Twenty years ago, Legally Blonde was released into the world and with it a thoughtful rumination on femininity that is still unrivalled in the mainstream. In Legally Blonde, femininity was not just a device to make women’s success and independence more palatable, it is precisely the reason its heroine, Elle Woods (Reese Witherspoon), was able to succeed.
Despite its unrelenting heterosexuality, it’s this affirmation of femininity that earns the film a place in the femme media canon.
(And maybe it’s not that straight after all; a NewFest Pride online event on June 4 sees an all-LGBTQ2S+ cast doing a table reading of the script. Alexandra Grey plays Elle. And the movie’s famously campy “bend and snap” pick-up move has even been adopted by the likes of Love Connie, who made an appearance on Season 11 of RuPaul’s Drag Race.)
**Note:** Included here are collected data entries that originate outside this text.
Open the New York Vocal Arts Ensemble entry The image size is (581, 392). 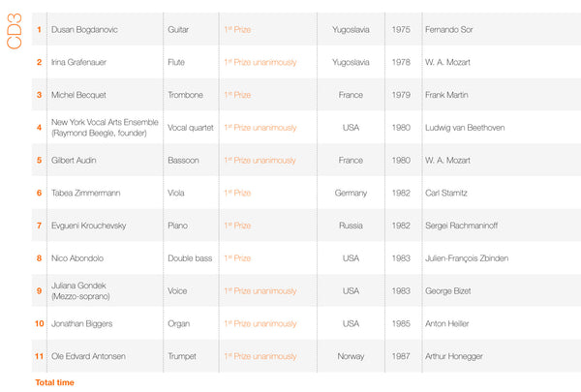(x=104, y=128)
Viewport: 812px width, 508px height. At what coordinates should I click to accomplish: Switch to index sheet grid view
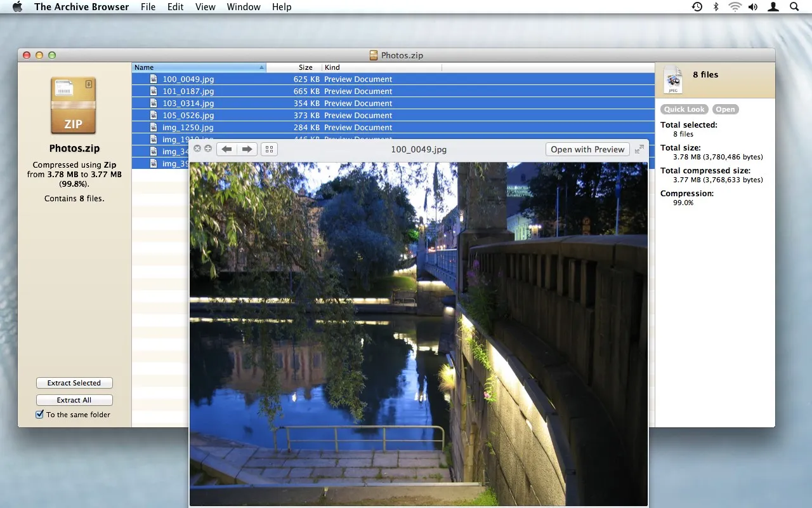click(269, 149)
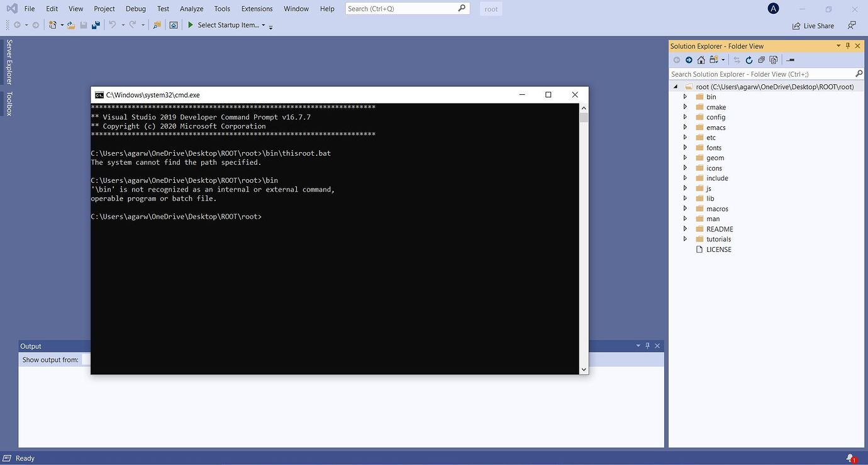868x465 pixels.
Task: Refresh the Solution Explorer
Action: pyautogui.click(x=748, y=60)
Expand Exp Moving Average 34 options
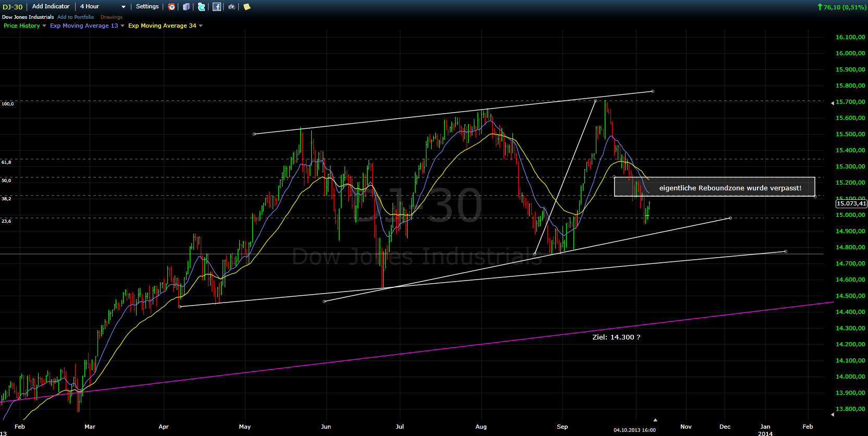868x436 pixels. 201,26
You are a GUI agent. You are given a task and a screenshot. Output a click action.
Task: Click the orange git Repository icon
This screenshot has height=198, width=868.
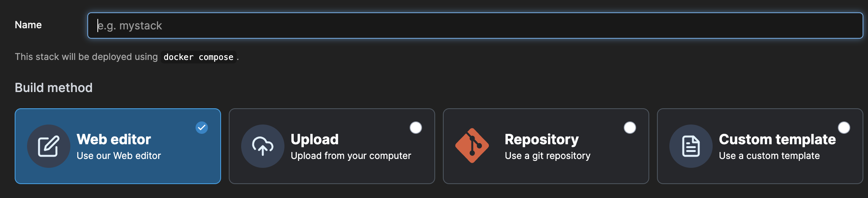(472, 146)
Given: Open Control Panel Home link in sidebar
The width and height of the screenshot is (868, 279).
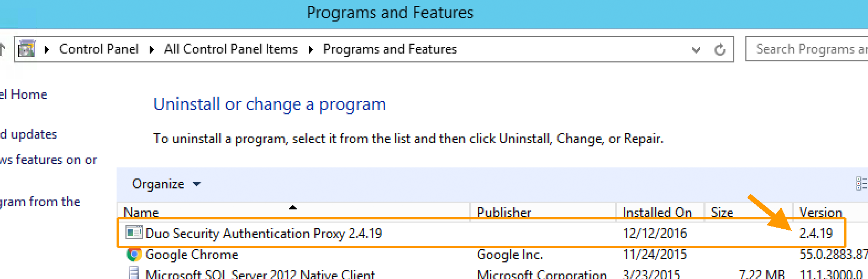Looking at the screenshot, I should coord(24,94).
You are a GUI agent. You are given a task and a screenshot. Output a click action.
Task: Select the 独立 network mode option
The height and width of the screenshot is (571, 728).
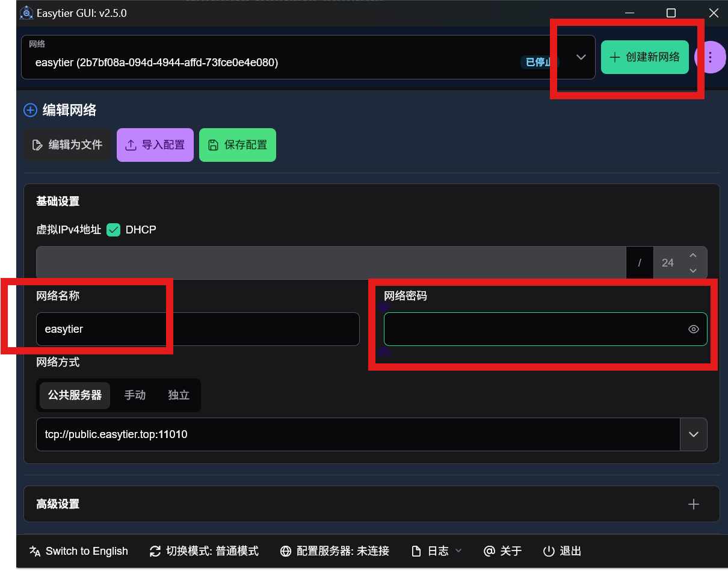[178, 395]
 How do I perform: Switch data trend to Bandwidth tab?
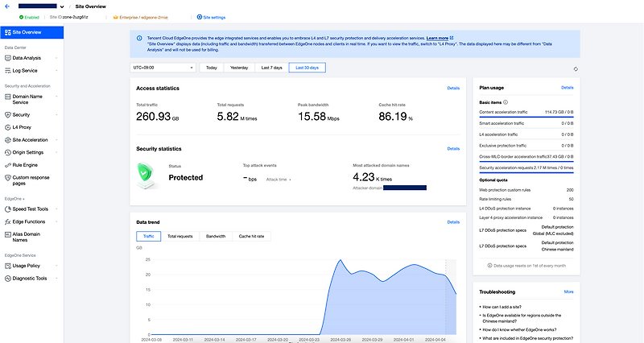coord(216,236)
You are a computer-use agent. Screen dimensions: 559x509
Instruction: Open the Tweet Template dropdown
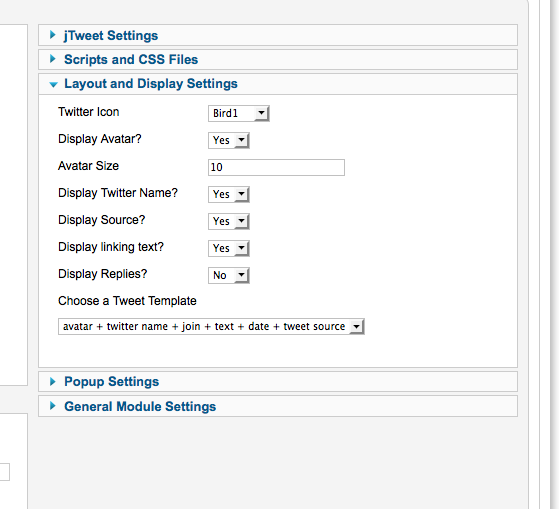pos(211,327)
In Legally Blonde, we follow the blonde bombshell prototype Elle as she swaps the sorority house presidential suite for a Harvard Law School dorm room to prove she can be the “Jackie” (as in Kennedy, a.k.a. serious and brunette) and not the “Marilyn” (as in Monroe, a.k.a. sexy and blonde) that her recently-ex boyfriend claims he needs in order to become a United States Senator before he turns 30. Elle, the Gemini-vegetarian who hails from glossy Bel Air, is a fish out of water around her stodgy New England peers, and is ridiculed for her tiny chihuahua, pink outfits and bubbly demeanour. Of course, she ultimately triumphs, proving she has a sharp legal brain, winning the respect of her rival and realizing the guy she was chasing was a dud after all.
Legally Blonde emerged alongside pop culture productions like the Spice Girls, Sex and the City and Bridget Jones’s Diary as part of a wave of late 1990s and early-aughts “postfeminist” media. This era of pop culture gets called “postfeminist” because it presents a kind of airbrushed feminism: feel-good stories about women’s empowerment and success that take a pass on the burden of addressing systemic, intersectional oppression. For example, the Spice Girls’ shouts of “Girl power!” were certainly a vibe, but ultimately failed to articulate why girls ought to be empowered.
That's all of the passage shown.